Introduction to Inferential Statistics

With descriptive statistics, we have a dataset and we want to describe it in a way that's easy to understand and captures its essential features. Inferential statistics, on the other hand, is about analyzing a dataset to draw conclusions about the real world. These conclusions are generally probable as opposed to certain, since inferential statistics involves investigating a limited dataset and drawing conclusions that go beyond the data at hand. But for many applications, probable conclusions are just fine, and statistics gives us ways to determine just how probable our conclusions are.

As you might guess, inferential statistics is based on probability theory. That's why we investigated the basics of probability theory before jumping into inferential statistics.

Let's consider a couple of examples of inferential statistics.

Example: Predicting election results

One common application of inferential statistics is to use polling and other data to predict election results. A couple of particularly impressive examples of this are Nate Silver's correct predictions of the outcomes in 49 of the 50 states in the 2008 U.S. Presidential election, followed up by his correct predictions for all 50 states in the 2012 U.S. Presidential election.

Nate Silver, statistician who successfully predicted state-by-state outcomes in the 2008 and 2012 U.S. Presidential elections
Nate Silver, statistician who successfully predicted state-by-state outcomes in the 2008 and 2012 U.S. Presidential elections.

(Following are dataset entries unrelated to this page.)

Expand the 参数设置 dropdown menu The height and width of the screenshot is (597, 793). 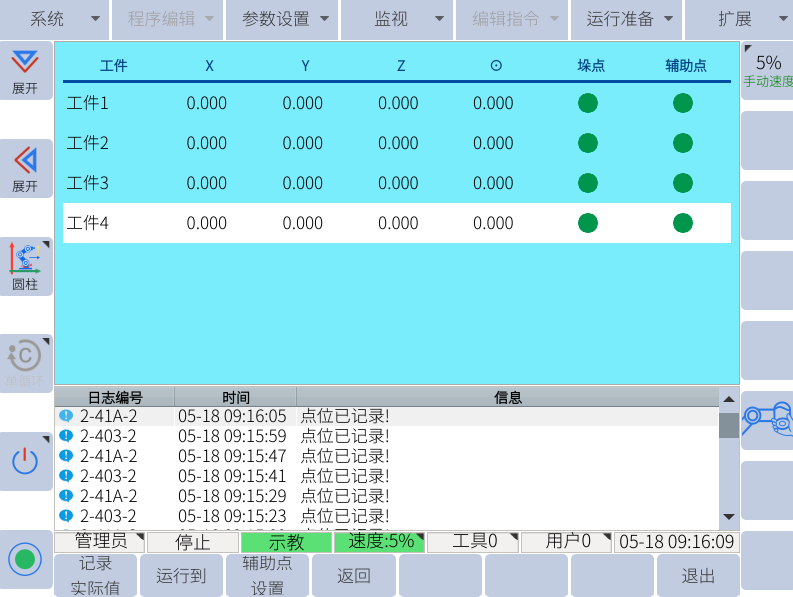click(282, 19)
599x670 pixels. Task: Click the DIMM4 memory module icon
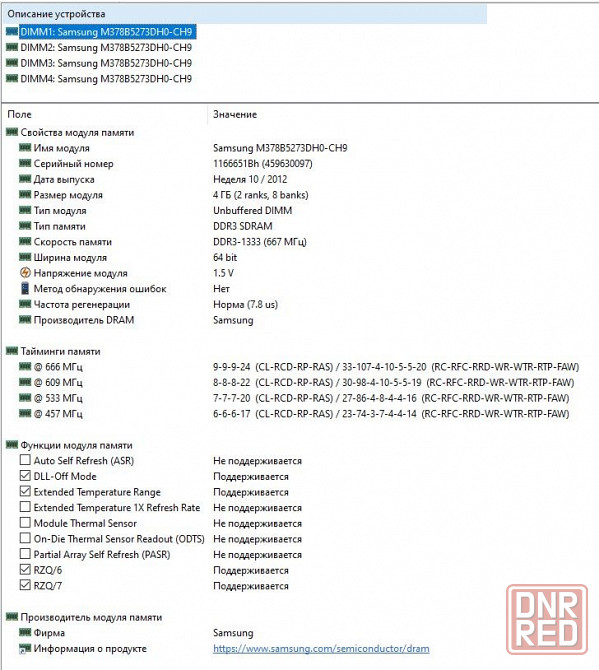point(12,78)
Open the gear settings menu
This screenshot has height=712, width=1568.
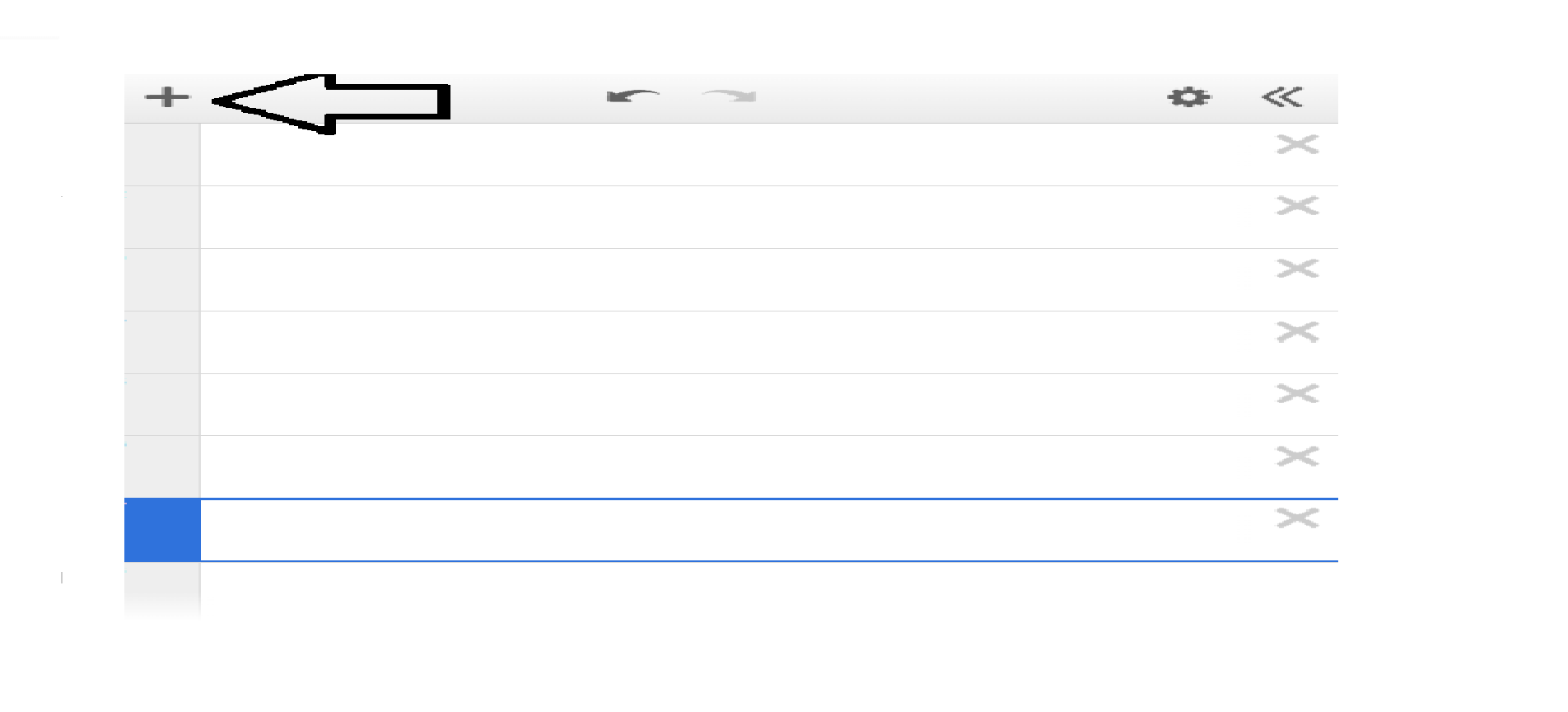(x=1189, y=97)
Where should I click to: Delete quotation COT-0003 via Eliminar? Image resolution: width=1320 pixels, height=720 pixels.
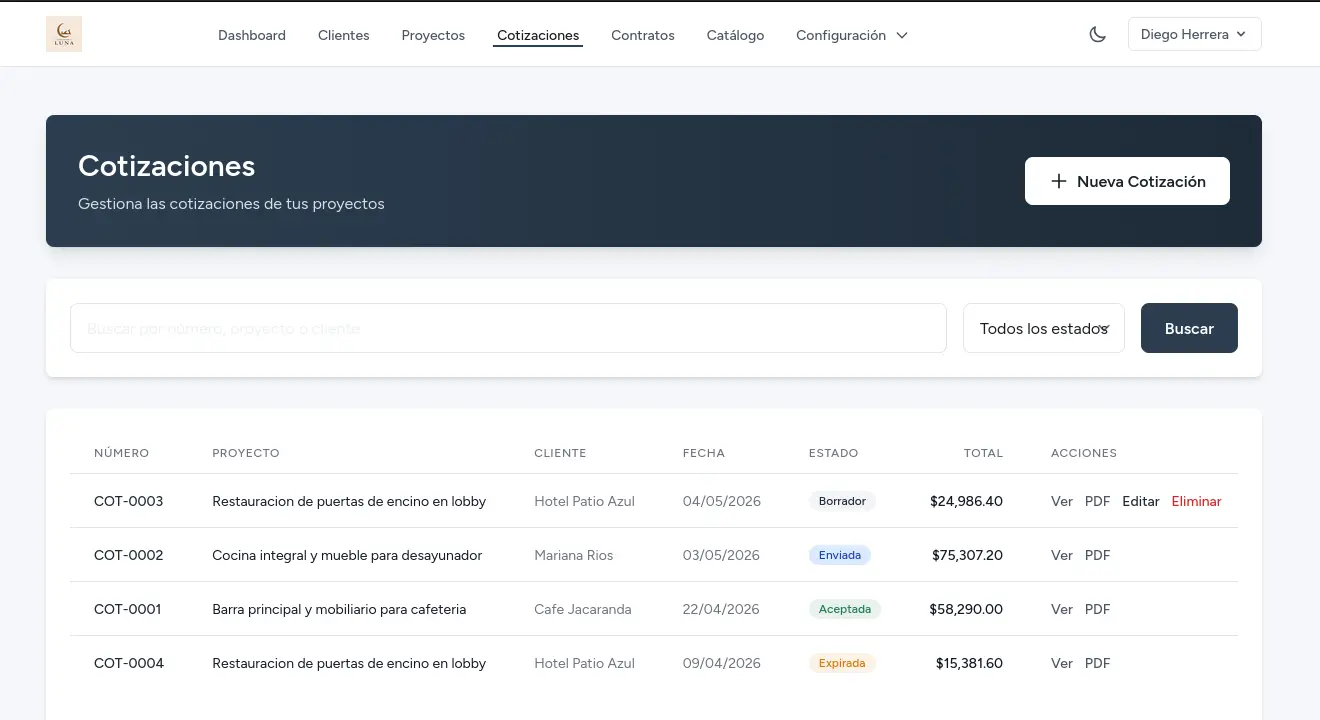[1196, 501]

Source

Example: Deciding whether bookings are abnormally low

Another example involves real-time e-commerce site monitoring. I previously worked for a web-based travel company, and one of my responsibilities was to raise alerts when bookings (sales) were lower than expected. Such drops could be for various reasons, but usually it was because something was broken on the website.

We used various techniques to do this, but one technique is called hypothesis testing. The idea here is to state a hypothesis and then run a test to see whether the data suggest rejecting the hypothesis. For bookings drops, the hypothesis is, roughly, "everything is fine with bookings". Then we look at the current bookings count and decide whether it suggests otherwise, based on probability theory. That way we know whether we need to raise an alert for somebody to fix the site.


Exercise 1. Can you think of any other examples of using data to draw probable conclusions about the real world?